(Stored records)
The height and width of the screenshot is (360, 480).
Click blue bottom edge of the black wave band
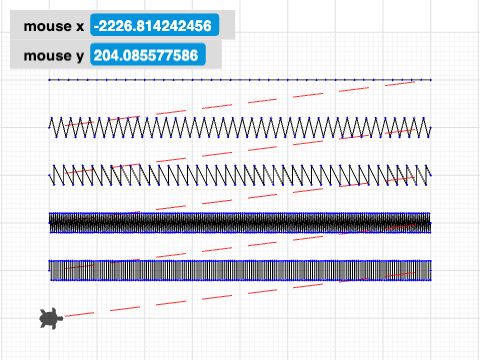(240, 232)
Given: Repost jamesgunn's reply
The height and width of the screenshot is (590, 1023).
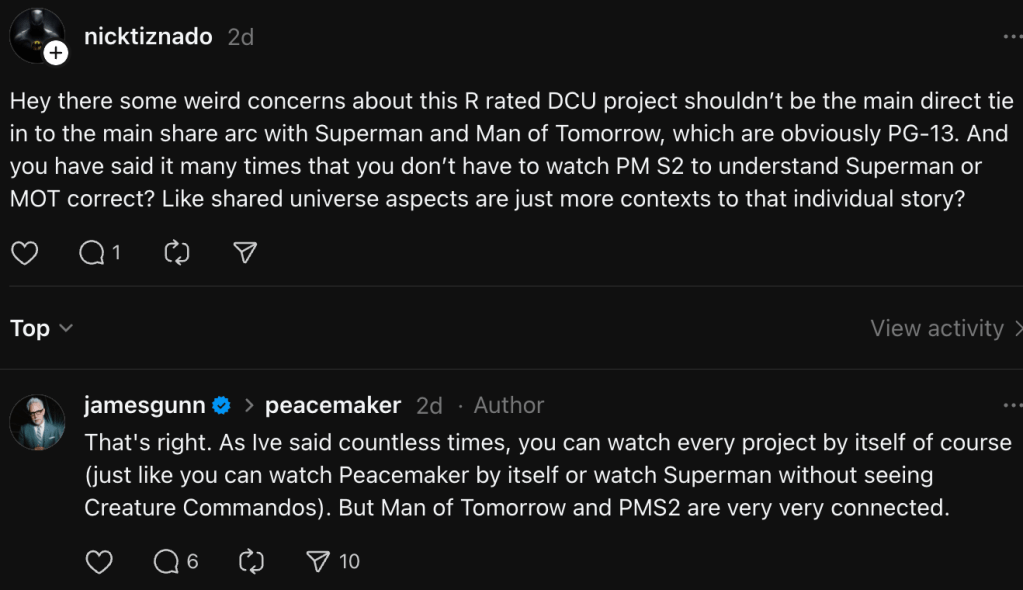Looking at the screenshot, I should (251, 562).
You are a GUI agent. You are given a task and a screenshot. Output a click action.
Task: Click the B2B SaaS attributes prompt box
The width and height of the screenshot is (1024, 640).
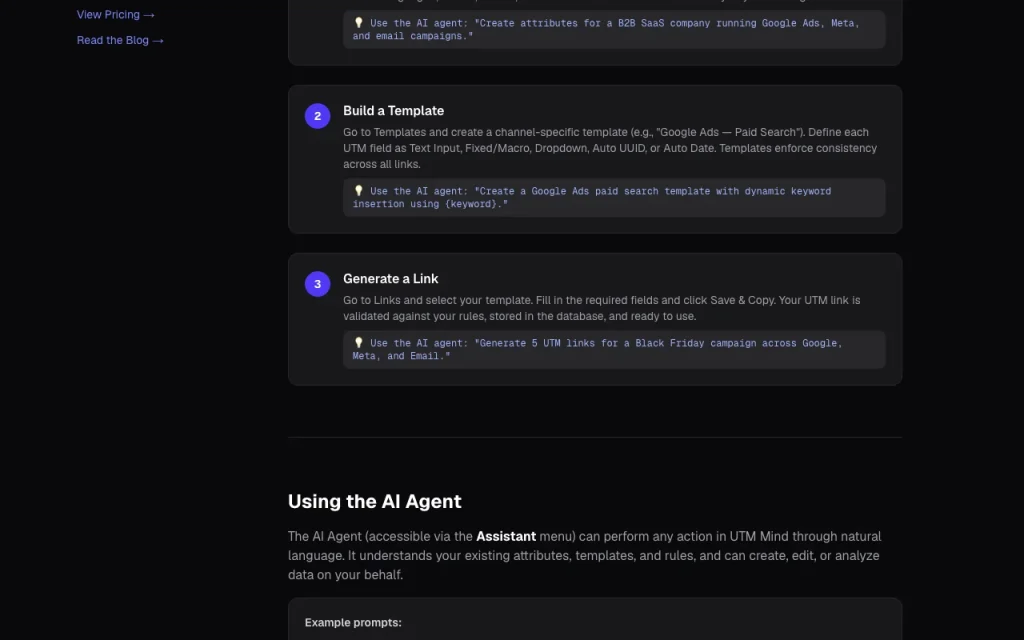click(614, 29)
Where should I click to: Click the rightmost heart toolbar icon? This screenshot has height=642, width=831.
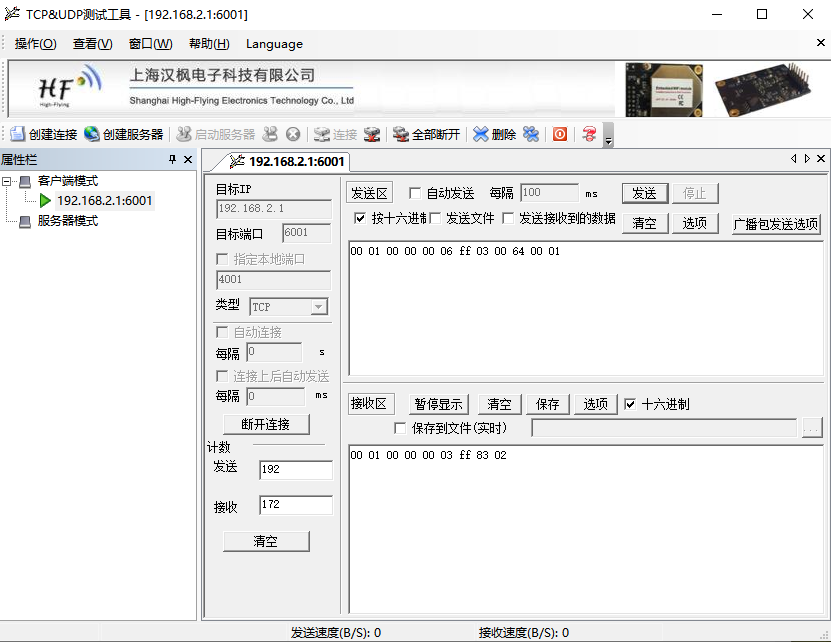click(x=589, y=133)
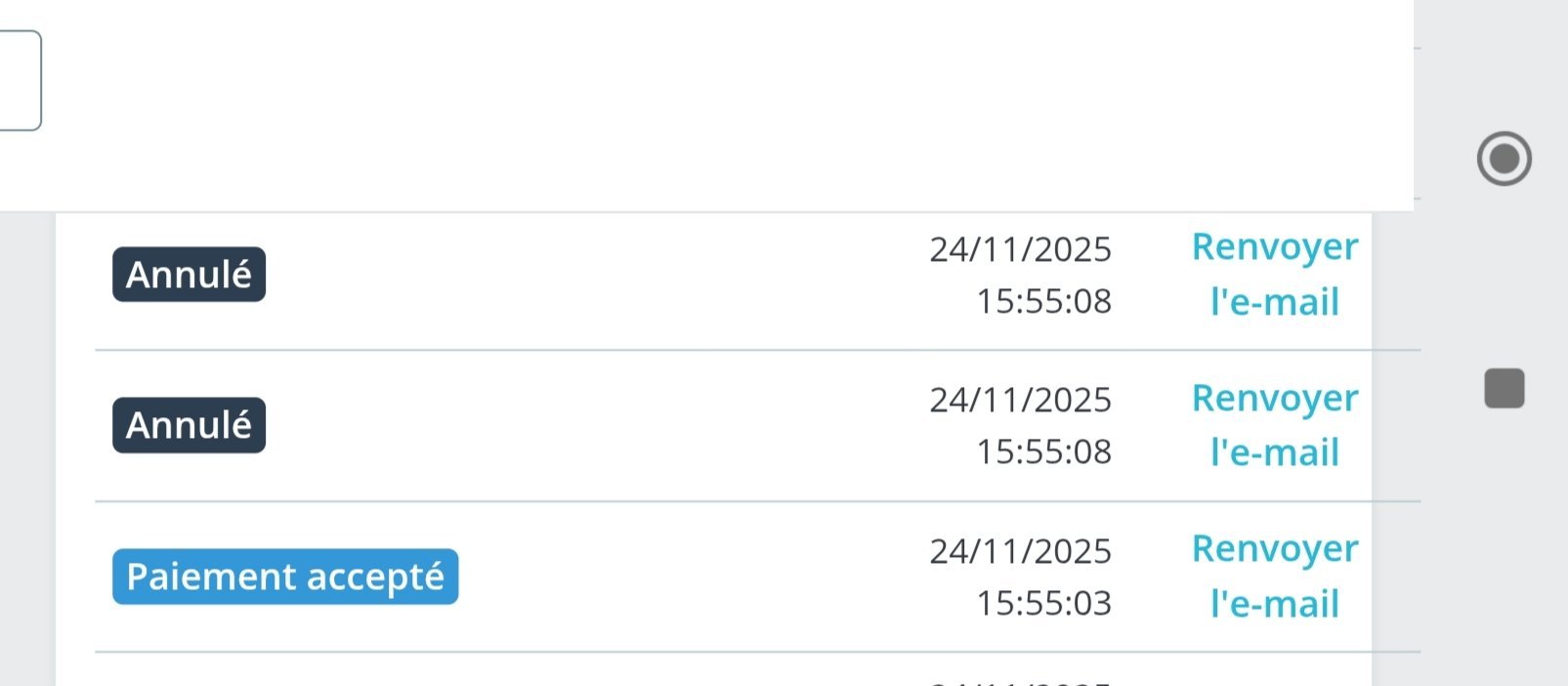This screenshot has width=1568, height=686.
Task: Click the 15:55:03 timestamp
Action: [x=1044, y=603]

• [AIM OF THE EXERCISE]: Repeat verbatim the range of lines that opens at the line containing "Task: Click the B2B" and closes at the last line of the entries, excluding all pictures.

• [SOLUTION FOR THIS TASK]:
Task: Click the B2B SaaS attributes prompt box
The width and height of the screenshot is (1024, 640).
click(614, 29)
Where should I click to: Click the rightmost heart toolbar icon? This screenshot has height=642, width=831.
click(x=589, y=133)
This screenshot has width=1568, height=686.
Task: Click the 15:55:03 timestamp
Action: [x=1044, y=603]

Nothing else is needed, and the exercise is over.